- [TASK REQUIREMENTS]: Output the records that follow exactly as they are written.

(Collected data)
[Start of Attachment]

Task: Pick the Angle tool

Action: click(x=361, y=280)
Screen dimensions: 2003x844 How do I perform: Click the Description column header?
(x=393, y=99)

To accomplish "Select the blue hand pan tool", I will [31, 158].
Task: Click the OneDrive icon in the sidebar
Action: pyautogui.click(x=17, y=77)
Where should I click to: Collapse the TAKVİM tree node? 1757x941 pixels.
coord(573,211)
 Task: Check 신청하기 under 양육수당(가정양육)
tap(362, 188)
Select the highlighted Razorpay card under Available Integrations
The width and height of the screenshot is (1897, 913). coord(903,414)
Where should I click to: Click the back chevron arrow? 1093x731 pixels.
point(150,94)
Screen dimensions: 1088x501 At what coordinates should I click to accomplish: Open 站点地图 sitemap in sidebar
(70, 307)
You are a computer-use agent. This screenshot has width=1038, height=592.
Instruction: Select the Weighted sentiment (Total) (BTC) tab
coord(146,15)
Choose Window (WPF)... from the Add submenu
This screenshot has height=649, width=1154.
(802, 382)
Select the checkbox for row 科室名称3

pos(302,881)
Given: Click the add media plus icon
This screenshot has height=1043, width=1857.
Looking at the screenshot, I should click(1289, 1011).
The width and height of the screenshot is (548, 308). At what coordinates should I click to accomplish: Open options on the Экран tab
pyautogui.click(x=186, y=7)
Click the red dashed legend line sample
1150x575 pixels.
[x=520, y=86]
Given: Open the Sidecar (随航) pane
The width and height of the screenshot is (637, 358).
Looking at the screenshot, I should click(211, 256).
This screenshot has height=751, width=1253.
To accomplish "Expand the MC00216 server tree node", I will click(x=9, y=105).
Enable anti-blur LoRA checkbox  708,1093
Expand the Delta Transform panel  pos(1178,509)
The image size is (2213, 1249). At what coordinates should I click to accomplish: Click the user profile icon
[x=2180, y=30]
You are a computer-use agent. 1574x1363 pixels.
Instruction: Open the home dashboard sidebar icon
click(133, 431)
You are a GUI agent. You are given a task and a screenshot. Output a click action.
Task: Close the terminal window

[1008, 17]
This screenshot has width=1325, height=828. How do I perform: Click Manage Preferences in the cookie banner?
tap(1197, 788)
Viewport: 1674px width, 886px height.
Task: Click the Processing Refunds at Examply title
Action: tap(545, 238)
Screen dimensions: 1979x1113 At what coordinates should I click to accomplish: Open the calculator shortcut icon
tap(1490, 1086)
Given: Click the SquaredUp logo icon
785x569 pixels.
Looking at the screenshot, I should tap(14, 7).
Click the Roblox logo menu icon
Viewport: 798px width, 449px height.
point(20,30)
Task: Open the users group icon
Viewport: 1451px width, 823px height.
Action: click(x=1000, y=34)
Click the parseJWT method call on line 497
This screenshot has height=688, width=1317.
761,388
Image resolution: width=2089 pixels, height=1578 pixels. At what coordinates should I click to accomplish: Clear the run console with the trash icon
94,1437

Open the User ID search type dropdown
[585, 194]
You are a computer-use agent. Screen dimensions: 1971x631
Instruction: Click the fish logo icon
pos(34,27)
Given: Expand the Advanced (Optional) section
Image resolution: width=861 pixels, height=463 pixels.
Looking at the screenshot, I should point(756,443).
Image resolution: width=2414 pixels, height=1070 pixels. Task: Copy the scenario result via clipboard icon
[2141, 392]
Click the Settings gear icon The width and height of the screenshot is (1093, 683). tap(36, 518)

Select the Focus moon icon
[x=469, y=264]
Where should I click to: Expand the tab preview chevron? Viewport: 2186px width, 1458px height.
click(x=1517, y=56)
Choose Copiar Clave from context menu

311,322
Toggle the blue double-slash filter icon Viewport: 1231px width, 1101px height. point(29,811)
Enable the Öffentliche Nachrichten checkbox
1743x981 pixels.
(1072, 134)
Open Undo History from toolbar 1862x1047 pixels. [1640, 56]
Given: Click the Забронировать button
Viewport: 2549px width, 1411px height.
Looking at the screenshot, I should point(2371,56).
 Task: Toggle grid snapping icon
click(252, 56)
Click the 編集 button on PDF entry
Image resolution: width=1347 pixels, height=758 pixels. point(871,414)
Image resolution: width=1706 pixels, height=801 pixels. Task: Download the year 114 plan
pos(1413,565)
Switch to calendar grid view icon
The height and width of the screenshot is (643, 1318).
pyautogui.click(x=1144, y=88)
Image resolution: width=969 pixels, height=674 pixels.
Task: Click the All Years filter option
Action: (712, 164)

[End of Attachment]

- [ANSWER BELOW]:
Task: Pick the Angle tool

Action: click(x=361, y=280)
Screen dimensions: 2003x844 How do I perform: Click the Description column header?
(x=393, y=99)

To accomplish "Select the blue hand pan tool", I will [31, 158].
Task: Click the OneDrive icon in the sidebar
Action: pyautogui.click(x=17, y=77)
Where should I click to: Collapse the TAKVİM tree node? 1757x941 pixels.
coord(573,211)
 Task: Check 신청하기 under 양육수당(가정양육)
tap(362, 188)
Select the highlighted Razorpay card under Available Integrations
The width and height of the screenshot is (1897, 913). coord(903,414)
Where should I click to: Click the back chevron arrow? 1093x731 pixels.
point(150,94)
Screen dimensions: 1088x501 At what coordinates should I click to accomplish: Open 站点地图 sitemap in sidebar
(70, 307)
You are a computer-use agent. This screenshot has width=1038, height=592.
Instruction: Select the Weighted sentiment (Total) (BTC) tab
coord(146,15)
Choose Window (WPF)... from the Add submenu
This screenshot has height=649, width=1154.
(802, 382)
Select the checkbox for row 科室名称3

pos(302,881)
Given: Click the add media plus icon
This screenshot has height=1043, width=1857.
Looking at the screenshot, I should click(1289, 1011).
The width and height of the screenshot is (548, 308). At what coordinates should I click to accomplish: Open options on the Экран tab
pyautogui.click(x=186, y=7)
Click the red dashed legend line sample
1150x575 pixels.
[x=520, y=86]
Given: Open the Sidecar (随航) pane
The width and height of the screenshot is (637, 358).
Looking at the screenshot, I should click(211, 256).
This screenshot has height=751, width=1253.
To accomplish "Expand the MC00216 server tree node", I will click(x=9, y=105).
Enable anti-blur LoRA checkbox  708,1093
Expand the Delta Transform panel  pos(1178,509)
The image size is (2213, 1249). At what coordinates should I click to accomplish: Click the user profile icon
[x=2180, y=30]
You are a computer-use agent. 1574x1363 pixels.
Instruction: Open the home dashboard sidebar icon
click(133, 431)
You are a GUI agent. You are given a task and a screenshot. Output a click action.
Task: Close the terminal window

[1008, 17]
This screenshot has width=1325, height=828. How do I perform: Click Manage Preferences in the cookie banner?
tap(1197, 788)
Viewport: 1674px width, 886px height.
Task: Click the Processing Refunds at Examply title
Action: tap(545, 238)
Screen dimensions: 1979x1113 At what coordinates should I click to accomplish: Open the calculator shortcut icon
tap(1490, 1086)
Given: Click the SquaredUp logo icon
785x569 pixels.
Looking at the screenshot, I should tap(14, 7).
Click the Roblox logo menu icon
Viewport: 798px width, 449px height.
point(20,30)
Task: Open the users group icon
Viewport: 1451px width, 823px height.
Action: click(x=1000, y=34)
Click the parseJWT method call on line 497
This screenshot has height=688, width=1317.
761,388
Image resolution: width=2089 pixels, height=1578 pixels. At what coordinates should I click to accomplish: Clear the run console with the trash icon
94,1437

Open the User ID search type dropdown
[585, 194]
You are a computer-use agent. Screen dimensions: 1971x631
Instruction: Click the fish logo icon
pos(34,27)
Given: Expand the Advanced (Optional) section
Image resolution: width=861 pixels, height=463 pixels.
Looking at the screenshot, I should point(756,443).
Image resolution: width=2414 pixels, height=1070 pixels. Task: Copy the scenario result via clipboard icon
[2141, 392]
Click the Settings gear icon The width and height of the screenshot is (1093, 683). tap(36, 518)

Select the Focus moon icon
[x=469, y=264]
Where should I click to: Expand the tab preview chevron? Viewport: 2186px width, 1458px height.
click(x=1517, y=56)
Choose Copiar Clave from context menu

311,322
Toggle the blue double-slash filter icon Viewport: 1231px width, 1101px height. point(29,811)
Enable the Öffentliche Nachrichten checkbox
1743x981 pixels.
(1072, 134)
Open Undo History from toolbar 1862x1047 pixels. [1640, 56]
Given: Click the Забронировать button
Viewport: 2549px width, 1411px height.
Looking at the screenshot, I should point(2371,56).
 Task: Toggle grid snapping icon
click(252, 56)
Click the 編集 button on PDF entry
Image resolution: width=1347 pixels, height=758 pixels. point(871,414)
Image resolution: width=1706 pixels, height=801 pixels. Task: Download the year 114 plan
pos(1413,565)
Switch to calendar grid view icon
The height and width of the screenshot is (643, 1318).
pyautogui.click(x=1144, y=88)
Image resolution: width=969 pixels, height=674 pixels.
Task: Click the All Years filter option
Action: (712, 164)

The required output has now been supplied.